Inflammatory bowel disease (IBD), comprising Crohn’s disease and ulcerative colitis, is characterized by chronic, recurrent mucosal inflammation of the digestive tract. Current treatments come with considerable side effects, are very expensive, and only work in ~50% of patients. Despite recent advances, IBD continues to rise in incidence, burdening our health care system, thereby emphasizing the need to find more effective therapies to treat these diseases.
Inventors at the University of Toronto have identified a novel gene encoding an “enzyme X” with no ascribed function as promoting IBD in mouse models (unpublished work). Mice deficient in this enzyme, or inhibiting the enzyme with an orally-delivered small molecule inhibitor (i.e. compound Z), prevents IBD using multiple mouse models of IBD. Importantly, genome-wide association studies (GWAS) have linked this gene to IBD in humans emphasizing the relevance of this work to human disease.
- Novel drug-able target that has been validated by initial drug screens
- Inhibitors against this new target for IBD
- Treatment of IBD
- Provision patent filed (2021)
A novel gene product, “Enzyme X”, has been shown to play a key role during IBD induction in mice (Figure 1). Proof-of-concept studies have suggested that inhibition of this protein by a small molecule inhibitor, Compound Z, protects against developing IBD in mice models (Figure 2). A screen of 70,000 small molecules is being conducted to identify more specific inhibitors for Enzyme X.
Figure 1. Enzyme X implication in IBD. Two measures, colon length and caecum weight, are one of many assays that were used to measure DSS-induced colitis in these mice.

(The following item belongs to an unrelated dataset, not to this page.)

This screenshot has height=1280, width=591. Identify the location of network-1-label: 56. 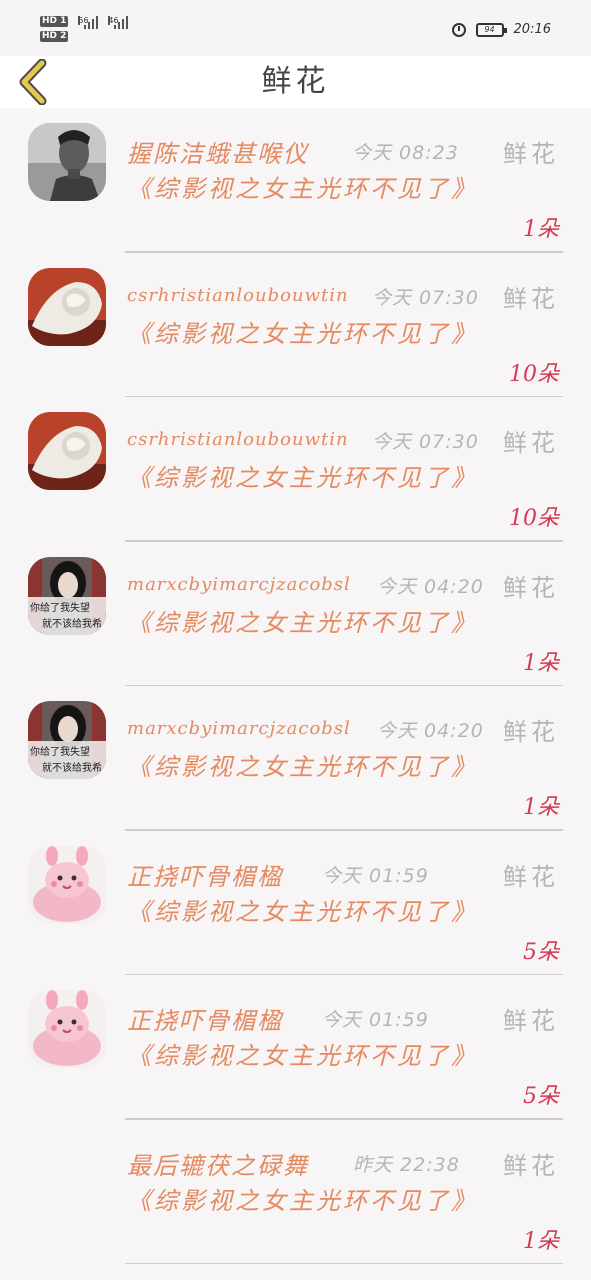
(84, 20).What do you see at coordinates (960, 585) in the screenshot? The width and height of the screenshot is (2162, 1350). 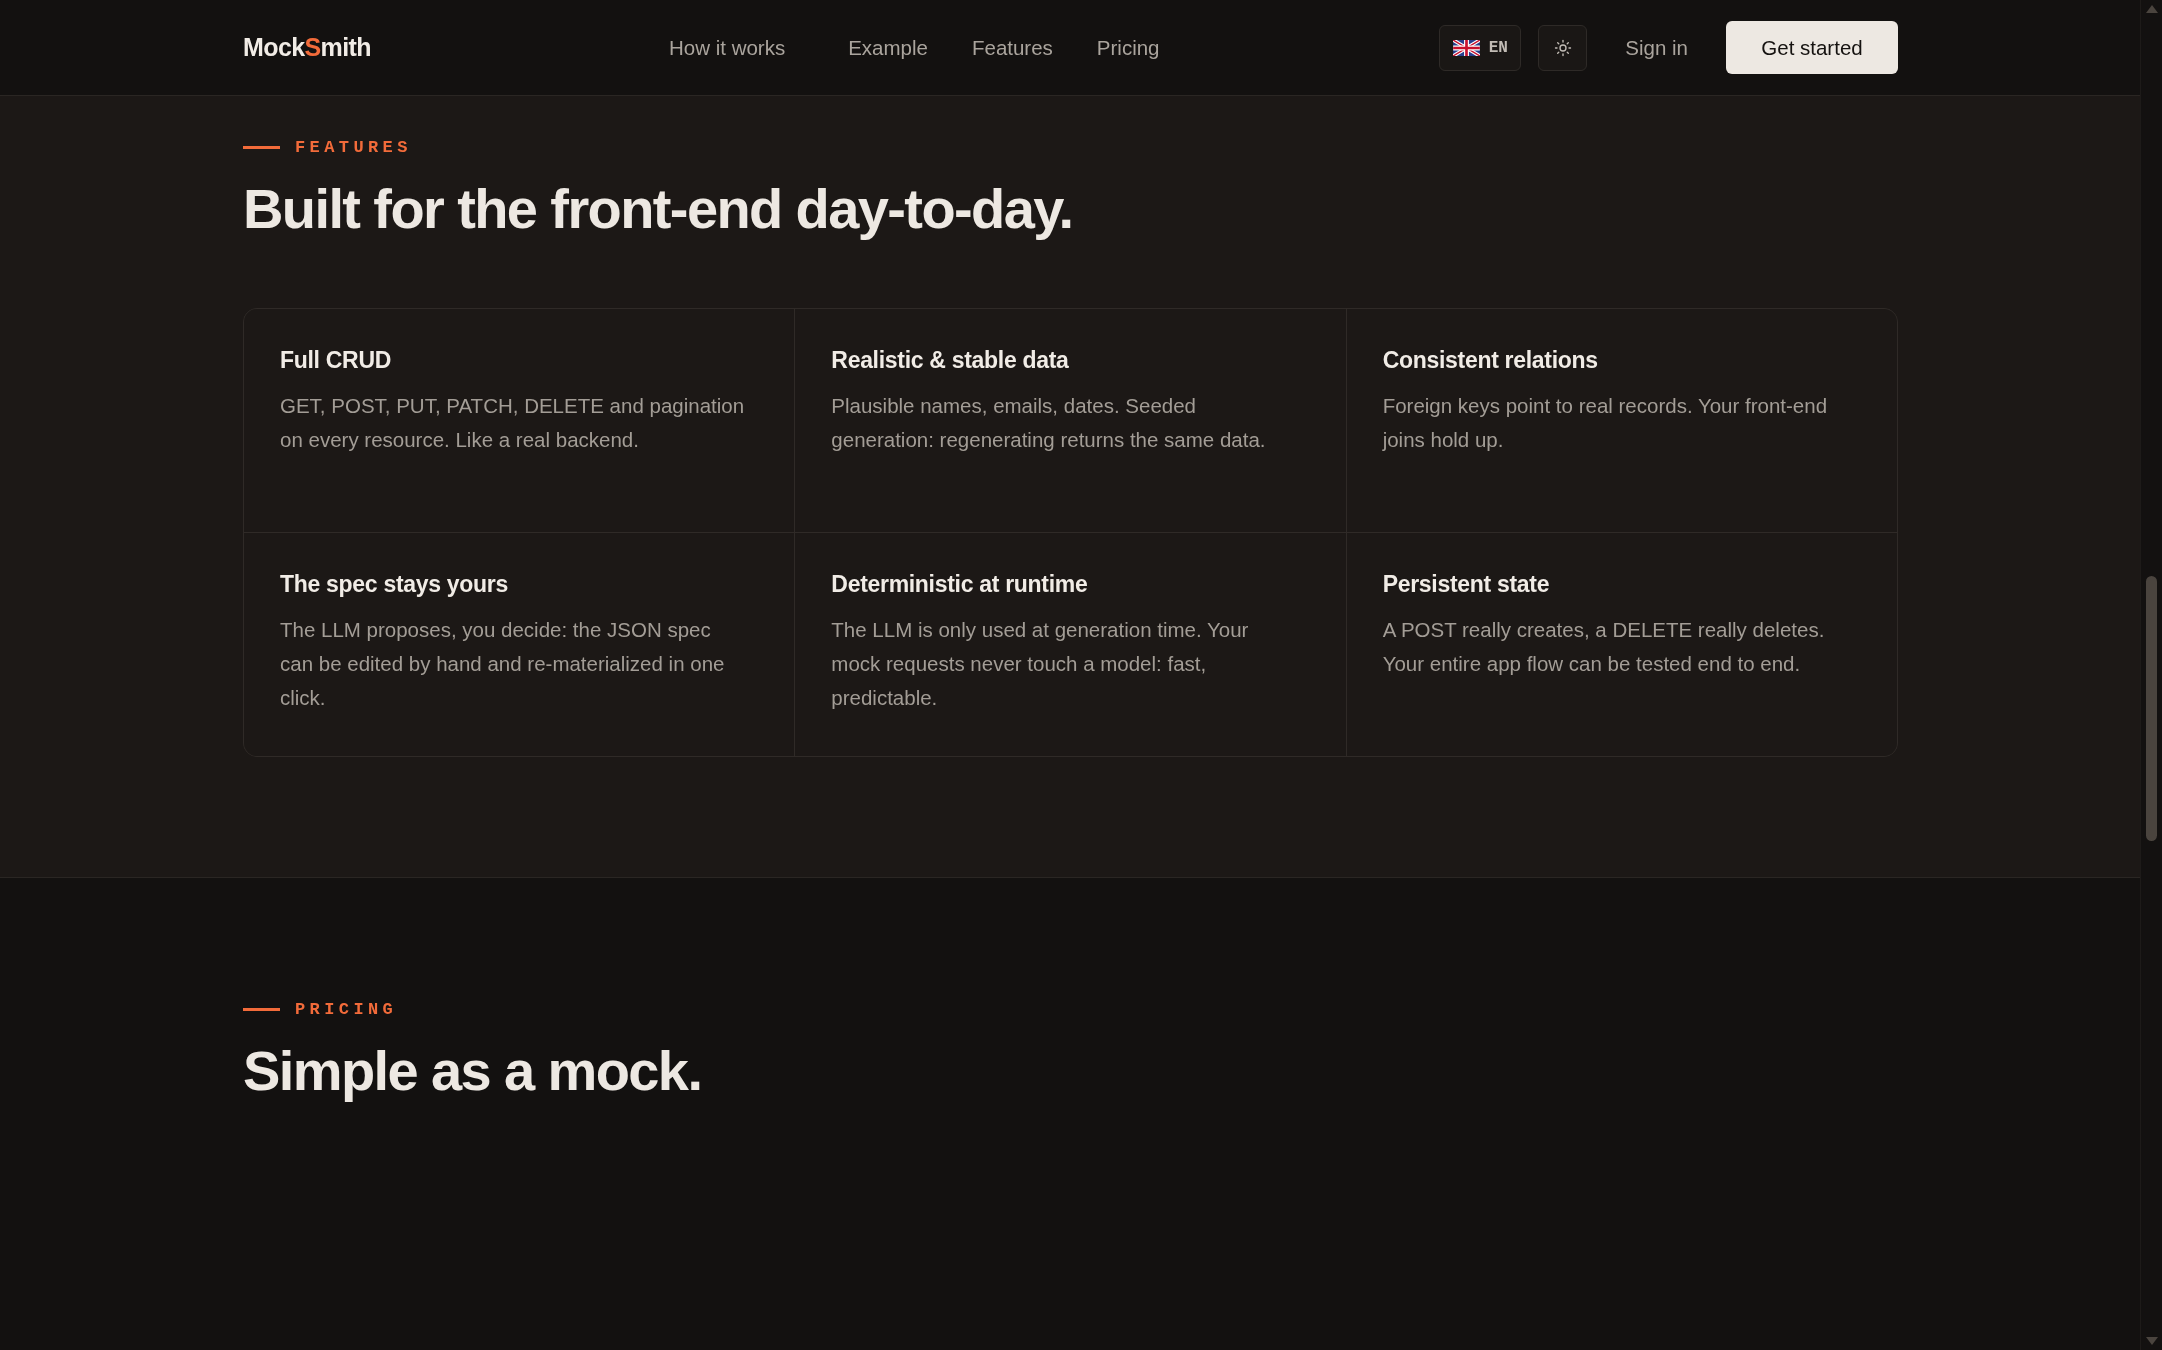 I see `feature-title: Deterministic at runtime` at bounding box center [960, 585].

Mice containing Enzyme X (+/+) display a reduction in colon length and weight compared to knockouts (-/-) upon induction of colitis with DSS; implicating Enzyme X participation in IBD onset and also its potential as a therapeutic target.
Figure 2. Compound Z protects against DSS-induced colitis. Mice containing Enzyme X (+/+) display a reduction in colon length compared to knockouts (-/-), showing that Enzyme X is involved in this disease. Inhibition of Enzyme X by Compound Z (+/+ +Z) results in significant retention of colon length, demonstrating potential as a therapeutic.
The team comprises several experts in the fields of IBD (Drs. Ken Croitoru and Alberto Martin), an expert in crystallography and drug development (Dr. Frank Sicheri), as well as other collaborators to enable this research program. Dr. Martin is leading the team, coordinating activities and overseeing the research agenda.